Microsoft has significantly enhanced Copilot with voice and vision capabilities, making it a more personalized AI assistant. New features include a virtual news presenter mode, visual perception of surroundings, and natural voice interaction similar to OpenAI’s Advanced Voice Mode.
Copilot’s redesign spans across mobile, web, and the dedicated Windows app, offering a card-based user interface reminiscent of the work accomplished by Inflection AI with its Pi personalized AI assistant. Earlier this year, Microsoft brought on board several individuals from Inflection AI, including Mustafa Suleyman, co-founder of Google DeepMind, who now serves as CEO of Microsoft AI. This marks Suleyman’s inaugural significant alteration to Copilot since assuming leadership of the AI assistant’s consumer division.
In an open letter today, Suleyman expressed, “At Microsoft AI, we are crafting an AI companion for everyone. I am confident we can usher in a more serene, supportive era of technology, unlike anything we have seen before.”
Microsoft’s Copilot offers a new, warmer interface and a personalized Copilot Discover page. The personalized homepage, customized based on conversation history, provides a more inviting and useful experience.
Earlier this year, Microsoft moved its consumer Copilot to Suleyman’s team to experiment with personality and customization. Yusuf Mehdi noted they learned a lot from the Pi and Inflection AI teams, emphasizing customer needs and long conversations in Copilot’s development.
Along with Copilot’s new look, Microsoft is enhancing it with voice capabilities similar to OpenAI’s ChatGPT. Users can now converse with the AI, ask questions, and interrupt like in a real discussion. Four voice options are available, and users are prompted to choose one when first using the updated Copilot.
Mehdi stated, “We are heavily investing in voice.” He added, “When used in the way we’ve designed it, you really start to engage in conversations. This provides a glimpse of our long-term vision, where the AI can assist you and see what you see if you desire.”
Copilot Vision, a key focus in Microsoft’s redesign, lets the AI view the same webpage content as you. Users can ask about text, images, and content, with natural responses via Copilot Voice.

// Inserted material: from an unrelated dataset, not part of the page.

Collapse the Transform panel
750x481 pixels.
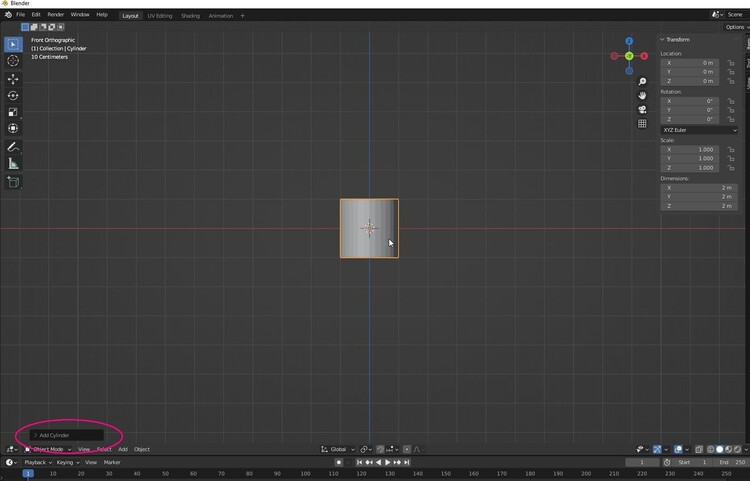(x=662, y=40)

This feature aids in online shopping by providing product recommendations and options.
Microsoft assures that Copilot Vision sessions are temporary, require user consent, and do not store or use content for training. Initially, it supports a restricted list of popular websites for safety, and won’t work on paywalled or sensitive content during the preview phase.
Microsoft plans to integrate new voice and vision capabilities into Copilot. Copilot Vision can analyze old handwritten recipes, providing food explanations and cooking time tips. Earlier this year, Microsoft demonstrated Copilot’s ability to assist with navigating Xbox games.
The next phase of Copilot introduces Copilot Daily, an audio summary of news and weather read in a manner similar to a CNN anchor. It is intended for brief morning listening and exclusively features content from news and weather providers authorized by Copilot. Initially, Microsoft is collaborating with Reuters, Axel Springer, Hearst, and the Financial Times, with intentions to incorporate more sources over time.
Microsoft is introducing Think Deeper to Copilot Labs for testing. Copilot Vision will also be available in Labs, with Microsoft taking a cautious approach following the Recall incident. Microsoft has recently revamped Recall with improved security and privacy options, and users can now choose to uninstall the feature or disable it.